BE001118_flickr_Foxtongue Parlando di nemici invisibili e spietati, lo smog a Roma non ha niente da invidiare allo stress, e nonostante il superamento delle soglie accettabili di Pm10 (polveri sottili) nel 2009, abbia registrato una diminuzione del 47% rispetto al 2007, già a gennaio 2010 gli sforamenti sono arrivati a 68 contro i 47 del gennaio 2009.

Sebbene il primato negativo spetti alla centralina di Cinecittà, dove il limite nei primi 28 giorni del 2010 e’ stato superato ben 11 volte contro i 5 del 2009, anche la situazione delle altre zone della città non è incoraggiante e purtroppo in aumento.

Corso Francia ha registrato nello stesso periodo 10 sforamenti contro gli 8 del 2009, Preneste 9 contro 4, Tiburtina 9 contro 7, Fermi 8 contro 7, Villa Ada 4 contro 2.

Magna Grecia stabile a 5, Bufalotta a 2, o il miglioramento di Arenula, che passa a 5 nel 2010 a 6 nel 2009, purtroppo non sembrano sufficienti a vincere questa sorta di battaglia navale.

Un bilancio visibile da tutti on line, grazie ai rapporti giornalieri sulla qualità dell'aria e le previsioni dei livelli di Pm10, messi a punto dal nuovo sistema di analisi dell’Arpa Lazio, in grado di valutare la distribuzione dei principali inquinanti a 24, 48 e 72 ore su tutto il Lazio, entrando nel dettaglio fino a un km quadrato a Roma e Frosinone.

Un bilancio negativo che uccide in Italia 20 persone al giorno, e ha spinto Legambiente a denunciare l’inerzia del Campidoglio davanti a scelte impopolari ma necessarie come il blocco del traffico.

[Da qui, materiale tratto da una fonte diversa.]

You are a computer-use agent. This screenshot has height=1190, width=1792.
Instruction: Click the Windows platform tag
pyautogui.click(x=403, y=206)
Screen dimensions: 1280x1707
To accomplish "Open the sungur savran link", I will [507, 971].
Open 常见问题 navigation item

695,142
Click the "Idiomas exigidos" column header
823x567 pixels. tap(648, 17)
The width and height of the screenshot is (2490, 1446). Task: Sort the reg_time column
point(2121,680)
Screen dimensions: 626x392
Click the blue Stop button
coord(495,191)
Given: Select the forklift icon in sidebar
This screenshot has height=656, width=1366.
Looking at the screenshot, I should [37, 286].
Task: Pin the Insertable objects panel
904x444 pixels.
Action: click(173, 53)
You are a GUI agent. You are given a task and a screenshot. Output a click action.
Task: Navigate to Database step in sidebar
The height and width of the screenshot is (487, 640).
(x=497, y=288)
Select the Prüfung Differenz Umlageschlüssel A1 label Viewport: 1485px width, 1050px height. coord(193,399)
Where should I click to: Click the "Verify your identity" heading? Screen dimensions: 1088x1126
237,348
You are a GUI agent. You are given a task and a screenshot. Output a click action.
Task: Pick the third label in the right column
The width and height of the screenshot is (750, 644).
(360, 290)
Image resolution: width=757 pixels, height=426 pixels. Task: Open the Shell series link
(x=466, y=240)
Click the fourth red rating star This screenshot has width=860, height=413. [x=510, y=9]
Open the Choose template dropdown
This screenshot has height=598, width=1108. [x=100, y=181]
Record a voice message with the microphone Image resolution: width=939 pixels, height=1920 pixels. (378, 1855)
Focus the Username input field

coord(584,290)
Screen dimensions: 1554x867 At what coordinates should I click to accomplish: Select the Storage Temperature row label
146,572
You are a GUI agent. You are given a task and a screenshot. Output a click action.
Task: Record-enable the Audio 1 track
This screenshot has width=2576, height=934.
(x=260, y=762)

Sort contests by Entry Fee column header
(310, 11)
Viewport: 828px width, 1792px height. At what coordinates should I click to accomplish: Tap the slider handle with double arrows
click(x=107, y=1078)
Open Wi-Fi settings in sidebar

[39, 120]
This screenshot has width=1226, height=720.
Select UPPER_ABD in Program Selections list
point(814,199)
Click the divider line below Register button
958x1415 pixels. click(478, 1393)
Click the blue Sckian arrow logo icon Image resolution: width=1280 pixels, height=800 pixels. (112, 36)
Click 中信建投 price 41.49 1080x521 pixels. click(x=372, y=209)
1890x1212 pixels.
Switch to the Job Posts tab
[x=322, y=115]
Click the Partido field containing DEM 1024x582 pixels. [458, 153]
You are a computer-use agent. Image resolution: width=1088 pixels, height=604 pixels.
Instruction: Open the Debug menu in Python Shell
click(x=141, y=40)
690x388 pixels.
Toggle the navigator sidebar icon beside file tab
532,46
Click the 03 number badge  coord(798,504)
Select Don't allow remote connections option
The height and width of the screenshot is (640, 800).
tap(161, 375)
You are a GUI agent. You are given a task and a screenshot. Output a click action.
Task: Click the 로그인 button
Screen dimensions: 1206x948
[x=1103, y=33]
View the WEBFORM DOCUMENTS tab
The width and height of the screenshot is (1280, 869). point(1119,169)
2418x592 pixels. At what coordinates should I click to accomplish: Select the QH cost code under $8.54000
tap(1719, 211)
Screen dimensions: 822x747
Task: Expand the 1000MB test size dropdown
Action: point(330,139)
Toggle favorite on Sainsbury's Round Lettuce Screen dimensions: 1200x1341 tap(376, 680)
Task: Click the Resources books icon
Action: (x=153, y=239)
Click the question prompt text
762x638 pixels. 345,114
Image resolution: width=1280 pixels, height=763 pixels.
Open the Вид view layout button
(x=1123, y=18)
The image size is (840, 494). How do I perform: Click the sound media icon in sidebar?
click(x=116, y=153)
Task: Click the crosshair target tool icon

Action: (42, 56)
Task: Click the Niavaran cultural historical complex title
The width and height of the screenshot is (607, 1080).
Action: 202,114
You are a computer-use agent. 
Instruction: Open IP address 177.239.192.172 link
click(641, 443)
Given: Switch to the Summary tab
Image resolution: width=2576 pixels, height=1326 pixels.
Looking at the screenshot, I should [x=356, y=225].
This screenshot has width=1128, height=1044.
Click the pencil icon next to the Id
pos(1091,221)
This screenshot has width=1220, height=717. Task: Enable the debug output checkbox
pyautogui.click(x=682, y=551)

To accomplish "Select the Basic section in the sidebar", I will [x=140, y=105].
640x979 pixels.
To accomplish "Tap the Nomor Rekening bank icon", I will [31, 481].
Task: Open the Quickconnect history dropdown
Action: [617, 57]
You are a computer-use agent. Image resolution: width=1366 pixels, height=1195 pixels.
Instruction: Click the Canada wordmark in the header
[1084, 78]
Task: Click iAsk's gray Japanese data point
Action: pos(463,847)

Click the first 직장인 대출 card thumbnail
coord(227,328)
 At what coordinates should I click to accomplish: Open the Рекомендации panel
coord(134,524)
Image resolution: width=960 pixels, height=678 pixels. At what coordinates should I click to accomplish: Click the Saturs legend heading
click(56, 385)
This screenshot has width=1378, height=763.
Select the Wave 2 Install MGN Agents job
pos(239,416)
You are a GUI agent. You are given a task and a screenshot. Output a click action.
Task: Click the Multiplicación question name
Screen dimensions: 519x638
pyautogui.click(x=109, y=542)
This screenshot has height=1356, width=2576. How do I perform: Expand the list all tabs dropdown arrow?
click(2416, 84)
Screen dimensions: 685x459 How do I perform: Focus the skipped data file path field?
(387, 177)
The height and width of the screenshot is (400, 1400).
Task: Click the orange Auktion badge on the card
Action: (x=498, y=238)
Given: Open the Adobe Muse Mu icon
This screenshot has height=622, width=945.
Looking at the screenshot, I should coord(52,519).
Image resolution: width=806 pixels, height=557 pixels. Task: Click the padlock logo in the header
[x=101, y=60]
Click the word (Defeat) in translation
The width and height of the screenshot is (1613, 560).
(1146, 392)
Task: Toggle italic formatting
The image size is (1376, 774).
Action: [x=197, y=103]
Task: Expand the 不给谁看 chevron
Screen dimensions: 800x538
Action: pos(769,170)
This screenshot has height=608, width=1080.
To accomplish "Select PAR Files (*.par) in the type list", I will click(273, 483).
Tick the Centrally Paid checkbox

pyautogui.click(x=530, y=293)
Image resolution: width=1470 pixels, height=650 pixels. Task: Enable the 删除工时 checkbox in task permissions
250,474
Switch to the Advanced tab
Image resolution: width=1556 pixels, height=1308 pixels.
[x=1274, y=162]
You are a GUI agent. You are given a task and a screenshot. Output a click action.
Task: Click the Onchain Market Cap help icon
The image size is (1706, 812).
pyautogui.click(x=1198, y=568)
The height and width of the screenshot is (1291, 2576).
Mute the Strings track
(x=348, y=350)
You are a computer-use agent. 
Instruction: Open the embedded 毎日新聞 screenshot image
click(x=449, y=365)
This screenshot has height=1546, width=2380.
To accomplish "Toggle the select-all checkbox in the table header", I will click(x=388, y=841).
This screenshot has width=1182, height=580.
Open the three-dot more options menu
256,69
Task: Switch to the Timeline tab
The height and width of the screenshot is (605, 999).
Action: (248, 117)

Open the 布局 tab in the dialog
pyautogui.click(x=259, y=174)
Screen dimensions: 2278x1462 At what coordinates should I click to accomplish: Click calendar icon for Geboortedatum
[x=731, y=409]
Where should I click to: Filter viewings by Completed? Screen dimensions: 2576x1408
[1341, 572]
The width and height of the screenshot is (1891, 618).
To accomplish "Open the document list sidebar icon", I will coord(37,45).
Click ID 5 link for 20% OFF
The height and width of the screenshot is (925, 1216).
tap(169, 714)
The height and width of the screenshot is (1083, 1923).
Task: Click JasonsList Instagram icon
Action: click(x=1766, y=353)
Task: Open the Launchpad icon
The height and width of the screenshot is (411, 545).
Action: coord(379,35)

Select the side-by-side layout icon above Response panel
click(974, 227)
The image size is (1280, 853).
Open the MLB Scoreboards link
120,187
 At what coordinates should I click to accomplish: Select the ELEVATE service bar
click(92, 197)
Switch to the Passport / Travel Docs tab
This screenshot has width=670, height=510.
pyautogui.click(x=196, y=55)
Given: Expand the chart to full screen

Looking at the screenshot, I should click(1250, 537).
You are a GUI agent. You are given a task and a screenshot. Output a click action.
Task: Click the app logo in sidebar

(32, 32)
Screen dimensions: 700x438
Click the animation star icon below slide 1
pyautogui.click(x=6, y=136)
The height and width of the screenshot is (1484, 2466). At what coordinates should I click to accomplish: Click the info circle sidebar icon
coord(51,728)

Se le limitazioni del traffico, i nuovi controlli, il divieto di circolazione dei ciclomotori “Euro 0″ all’interno della ZTL dell’Anello Ferroviario, l'agevolazione di mezzi e abitudini ecologiche, e la tempestività auspicata e agevolata dal nuovo modello previsionale dell’Arpa, contribuiranno a ridurre la produzione di polveri sottili e di ossidi di azoto, lo vedremo presto dai dati, direttamente on line.